#### Aim of the exercise
Could you copy every line of the records below word for word, leaving out the pictures?

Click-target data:
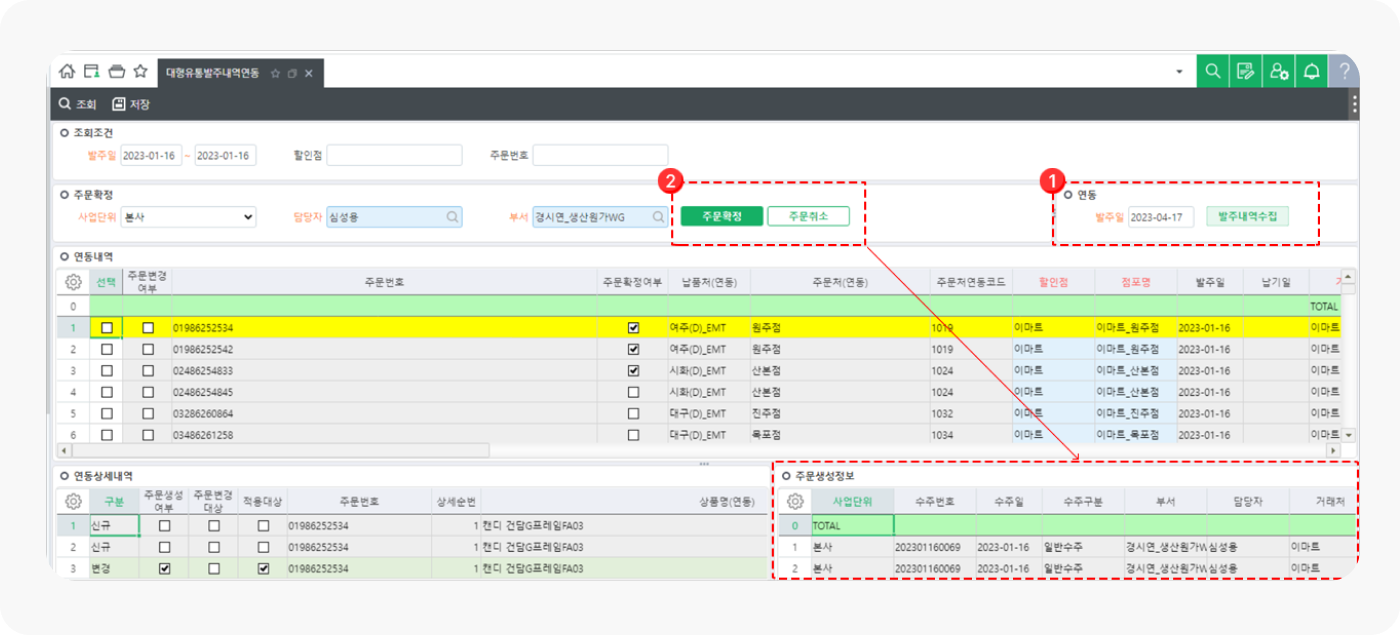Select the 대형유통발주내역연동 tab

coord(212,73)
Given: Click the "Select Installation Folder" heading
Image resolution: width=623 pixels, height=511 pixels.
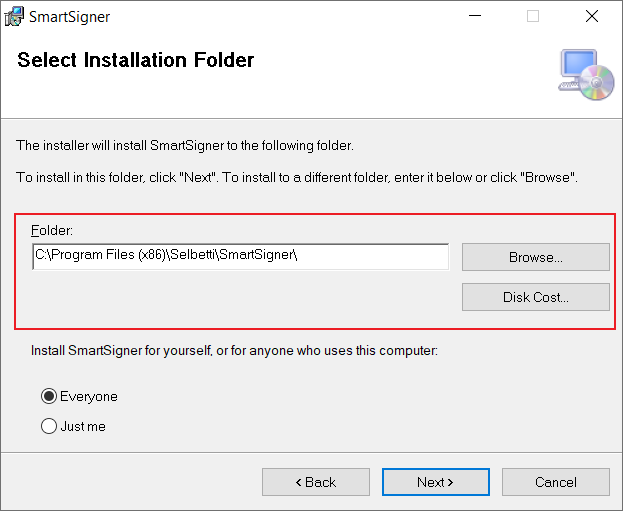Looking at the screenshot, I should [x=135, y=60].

#### Reply to the exercise
Select the 대형유통발주내역연동 tab

coord(212,73)
Given: Click the "Select Installation Folder" heading
Image resolution: width=623 pixels, height=511 pixels.
Looking at the screenshot, I should [x=135, y=60].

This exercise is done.